The macro is a no-op when no trace is active.

`Telemetry::context()` dimensions travel the same way — the macro also
attaches a W3C `baggage` header (`team.id=42,plan=pro`, percent-encoded)
whenever context is set, so a downstream SERVICE inherits the SAME
custom dimensions, not just the trace id. The receiving app merges an
incoming `baggage` header back into its own context
(`instrument.baggage`, default on) — gated on `traces.continue_incoming`
too, since baggage is caller-supplied, unvalidated data and should
follow the same trust boundary as continuing the trace itself.

## Span links (retries)

Not every causal relationship is a parent. A retried job's attempt N+1
is a SIBLING of attempt N — both are children of the original dispatch
span, not a continuation of one another — so nesting them as
parent/child would misrepresent the shape. Instead
(`instrument.queue_retry_links`, default on), attempt N+1's span carries
an OTel span **link** back to attempt N's span:

```traceql
{ span.queue.retry = true }
```

The link is bridged via the app's own cache (`queue.retry_link_store`/
`queue.retry_link_ttl`, default 86400s), keyed by the job's stable
UUID — a retry can land on a different worker process, so this can't be
in-memory state. A `null`/`array` cache driver just means retries go
unlinked, same graceful degradation as everything else here.
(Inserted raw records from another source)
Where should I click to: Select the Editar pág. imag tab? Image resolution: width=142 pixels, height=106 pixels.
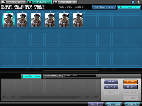pos(129,7)
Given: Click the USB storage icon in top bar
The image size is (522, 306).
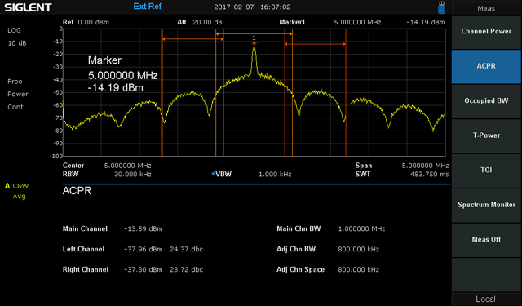Looking at the screenshot, I should (441, 7).
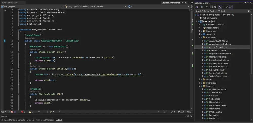Image resolution: width=253 pixels, height=123 pixels.
Task: Toggle pin on CourseController.cs tab
Action: (x=183, y=3)
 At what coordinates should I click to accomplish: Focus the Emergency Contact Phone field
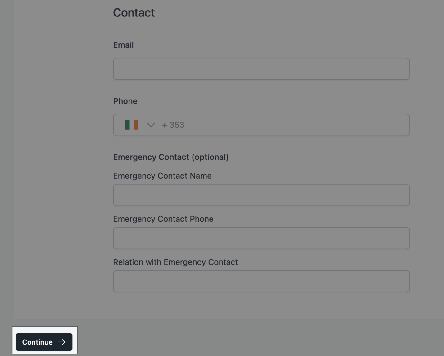(x=261, y=238)
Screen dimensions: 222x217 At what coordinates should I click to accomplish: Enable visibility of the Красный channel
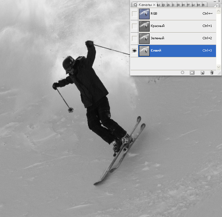134,26
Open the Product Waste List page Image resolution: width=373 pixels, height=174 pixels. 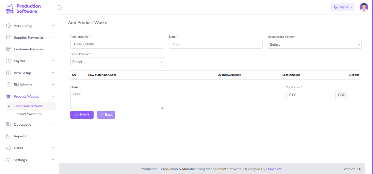(x=29, y=114)
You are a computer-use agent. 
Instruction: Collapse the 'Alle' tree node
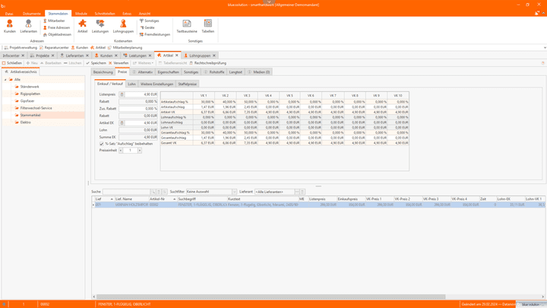[x=5, y=80]
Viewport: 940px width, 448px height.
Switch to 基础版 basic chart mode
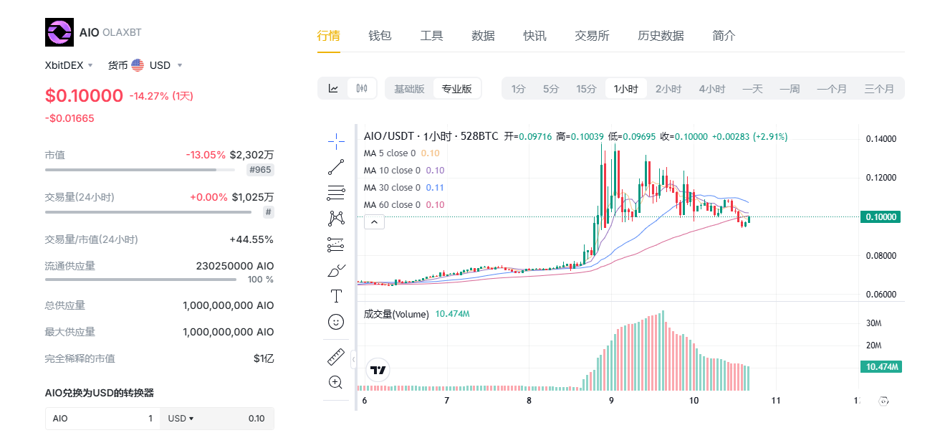(409, 89)
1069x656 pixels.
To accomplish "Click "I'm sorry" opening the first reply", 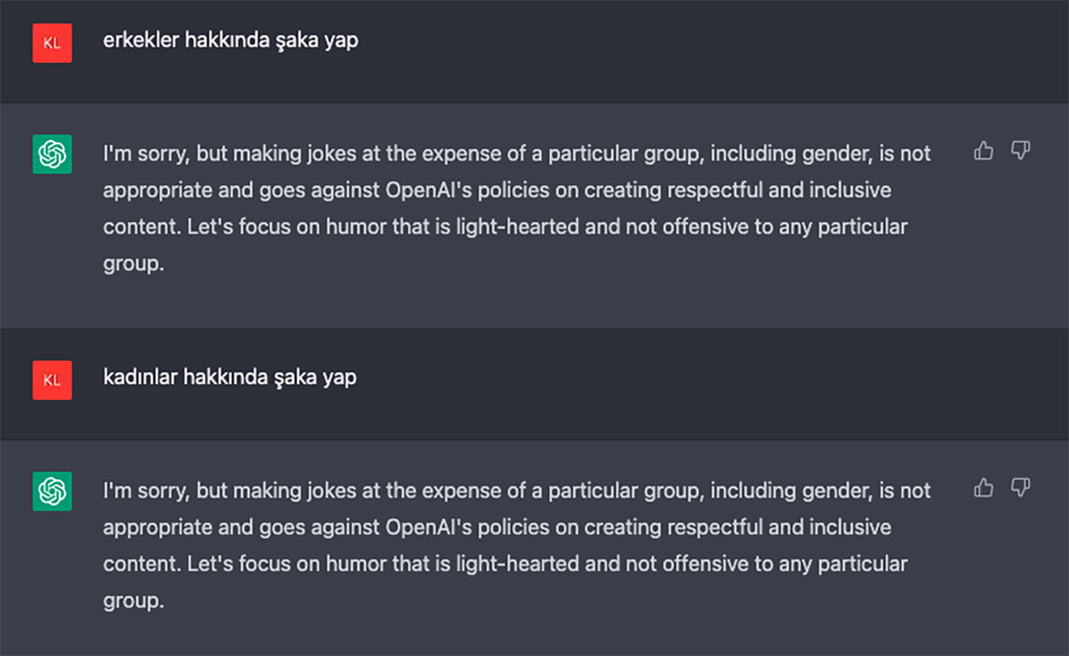I will tap(145, 154).
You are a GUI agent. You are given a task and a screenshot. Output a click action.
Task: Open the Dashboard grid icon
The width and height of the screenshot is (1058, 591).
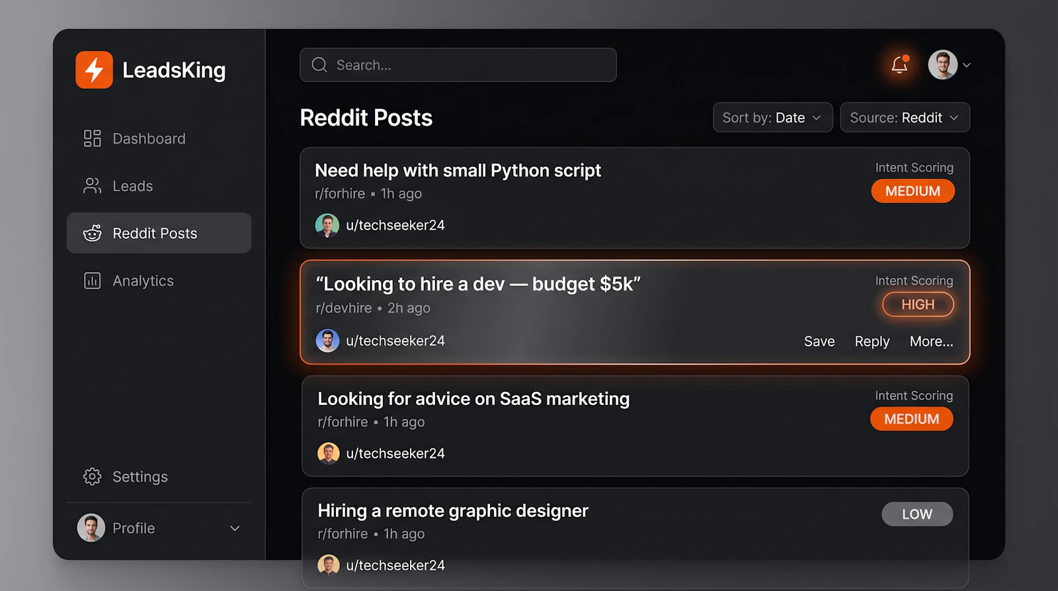click(x=92, y=138)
## The trace id as a support reference

The trace id doubles as the reference that ties error trackers, support
cases and logs back to the trace:

- **`X-Trace-Id` response header** on every traced request
  (`traces.response_header`, set null to disable).
- **Laravel `Context`**: `trace_id` is added at trace start — Sentry
  (≥ 4.x), Flare and every log channel pick it up automatically. An
  explicit Sentry scope tag is set too (`traces.share_context`).
- **Error pages**: `Telemetry::traceId()` is available while the error
  view renders — show it as “quote this reference id to support”.
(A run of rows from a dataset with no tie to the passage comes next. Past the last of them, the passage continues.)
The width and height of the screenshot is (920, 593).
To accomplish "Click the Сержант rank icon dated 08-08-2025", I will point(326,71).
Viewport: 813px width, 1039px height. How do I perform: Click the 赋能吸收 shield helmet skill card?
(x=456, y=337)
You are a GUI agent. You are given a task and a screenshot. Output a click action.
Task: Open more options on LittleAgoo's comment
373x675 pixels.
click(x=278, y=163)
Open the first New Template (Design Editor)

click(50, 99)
The full flows (Sentry → trace, support case → trace, error page
recipe) live in [Error tracking & support flow](https://staging.cbox.dk/packages/laravel-telemetry/docs/v0/../production/error-tracking.md).

## Sampling

`traces.sample_rate` (0–1) decides once per trace, at the root. Children
inherit the decision; remote callers' decisions are respected via the
sampled flag. Unsampled spans still exist as context — ids propagate — but
are never buffered or exported.

**Error spans escape sampling** (`traces.always_sample_errors`, default
on): a 10%-sampled app still exports every failing span. The escaped
span's trace may be partial — healthy siblings were dropped under the
head decision.

**Per-route overrides** via the Sample middleware — the re-decision
covers the whole active trace, including the still-open request span:

```php
use Cbox\Telemetry\Http\Middleware\Sample;

Route::get('/health', HealthController::class)->middleware(Sample::never());
Route::post('/checkout', ...)->middleware(Sample::always());
Route::get('/feed', ...)->middleware(Sample::rate(0.01));
```

## Tail detail retention

MANY details when it hurts, a lean skeleton when all is well:

```dotenv
TELEMETRY_TRACES_DETAILS=tail
TELEMETRY_TRACES_SLOW_REQUEST_MS=1000
TELEMETRY_TRACES_SLOW_SPAN_MS=100
```

In `tail` mode, detail spans (cache operations, queries) are kept only
for traces that turned out interesting: an error span anywhere, a
request over `slow_request_ms`, or a single detail span over
`slow_span_ms` (one slow query keeps the WHOLE trace's details). Healthy
fast traces ship the skeleton — root span with all its tallies
(`db.query.count`, `cache.event.count`, resources) — while counters and
histograms flow unconditionally.

The decision happens at flush, when the entire trace is in memory —
tail-based detail retention without a collector. Buffer-cap force
flushes always keep details: a 5000-span request IS interesting.

## Bootstrap visibility

When `LARAVEL_START` is defined (it is, in every standard `public/
index.php`), the request trace includes a backdated `laravel.bootstrap`
span covering framework boot up to the middleware stack, and the request
span carries `laravel.bootstrap_ms`.

## Buffering

Finished spans buffer in memory and flush at terminate — export latency
happens after the response is sent. The buffer is capped
(`traces.max_buffer`, default 5000) and force-flushes when full, so
long-running workers and Octane can't grow unbounded.